===== Data under study

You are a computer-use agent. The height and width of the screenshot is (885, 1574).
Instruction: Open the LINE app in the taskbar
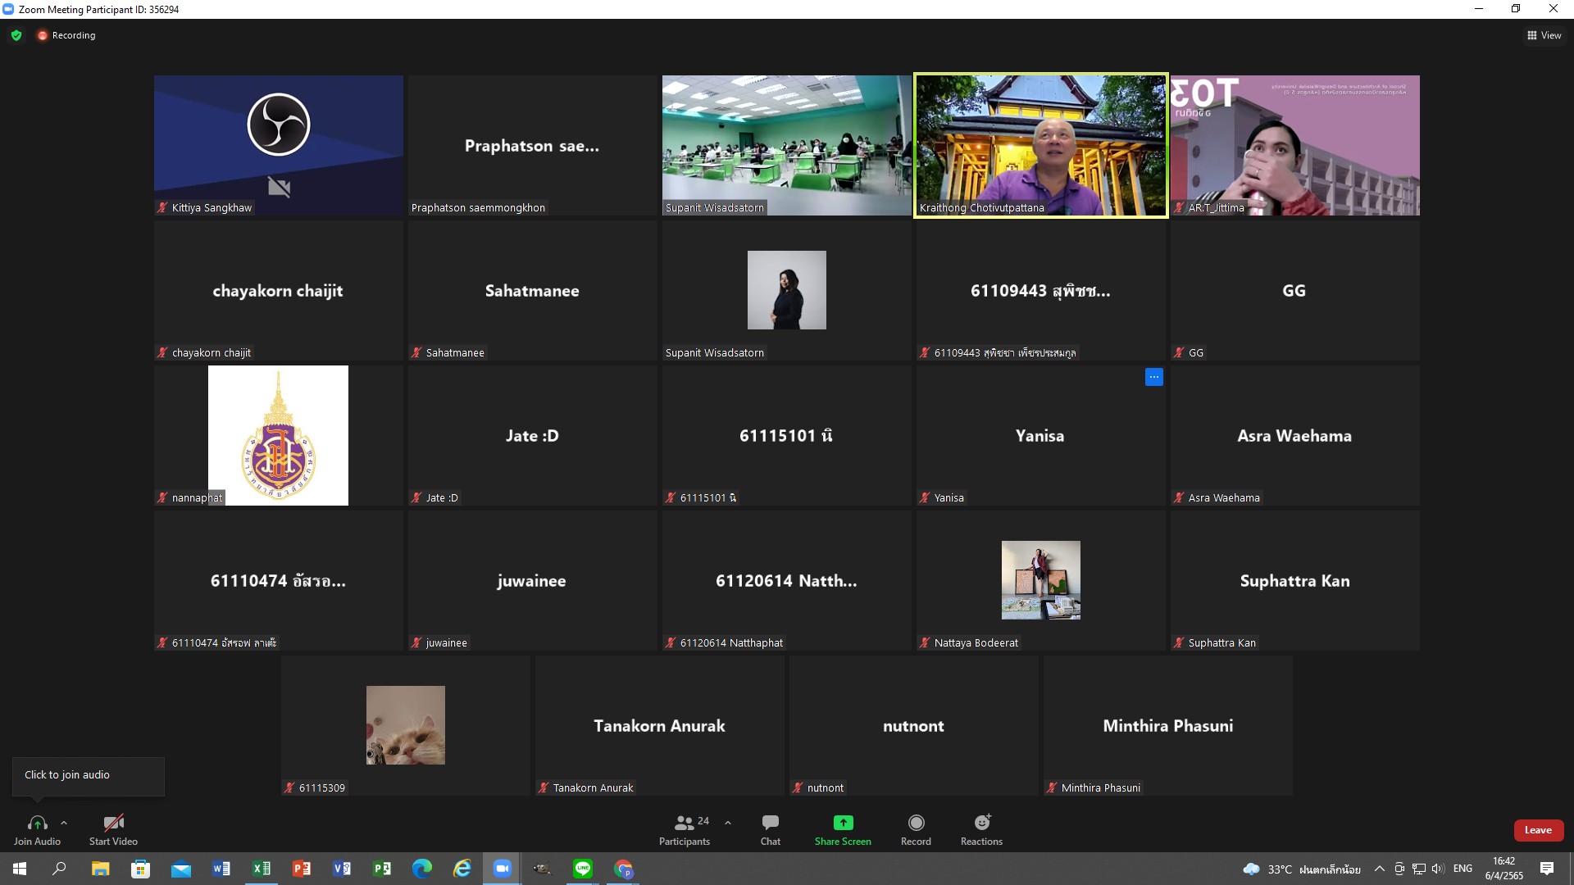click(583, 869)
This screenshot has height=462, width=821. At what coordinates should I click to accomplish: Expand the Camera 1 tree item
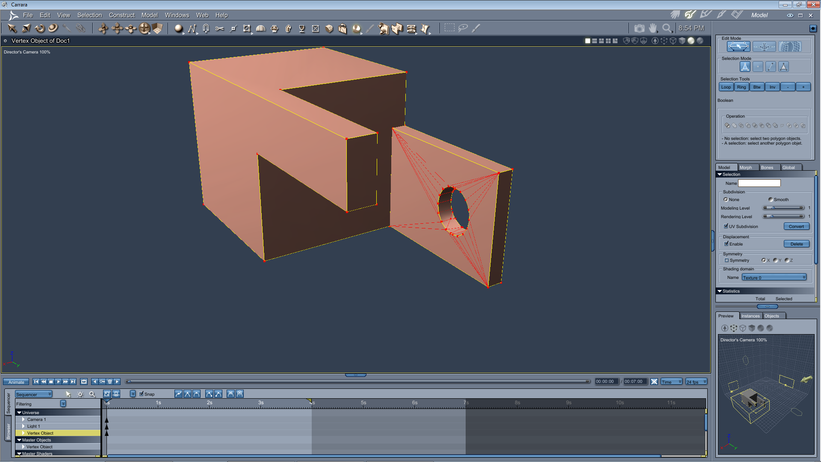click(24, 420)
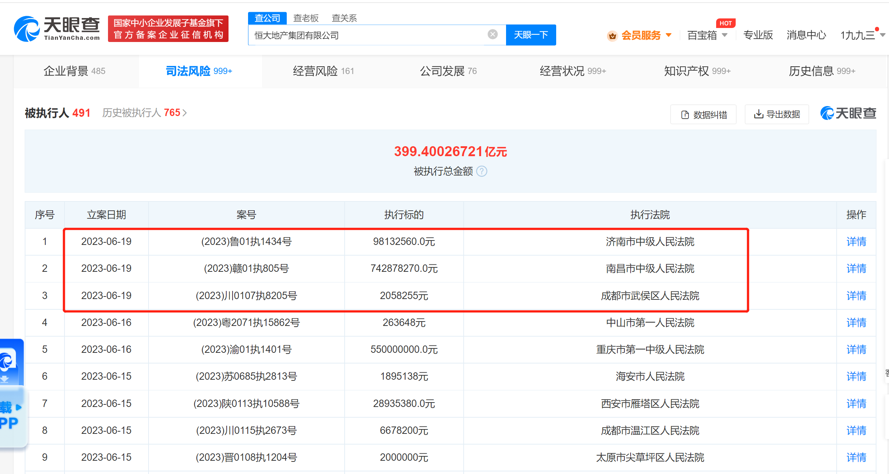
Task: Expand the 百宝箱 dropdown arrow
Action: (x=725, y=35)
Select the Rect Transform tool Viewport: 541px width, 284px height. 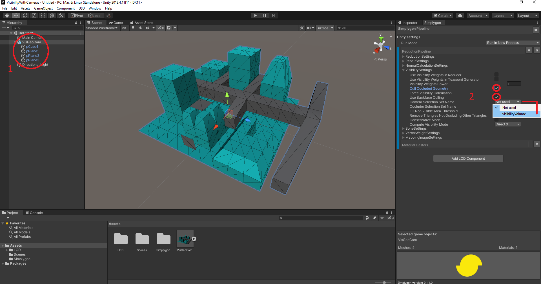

==========

### Work required:
Leaving every picture out, repeat each line of the material exactly.

### Task output:
You are a computer-use agent. The height and width of the screenshot is (885, 1574).
Instruction: Open the LINE app in the taskbar
click(583, 869)
This screenshot has height=462, width=821. At what coordinates should I click to accomplish: Expand the Camera 1 tree item
click(24, 420)
Task: Expand the 百宝箱 dropdown arrow
Action: (x=725, y=35)
Select the Rect Transform tool Viewport: 541px width, 284px height. 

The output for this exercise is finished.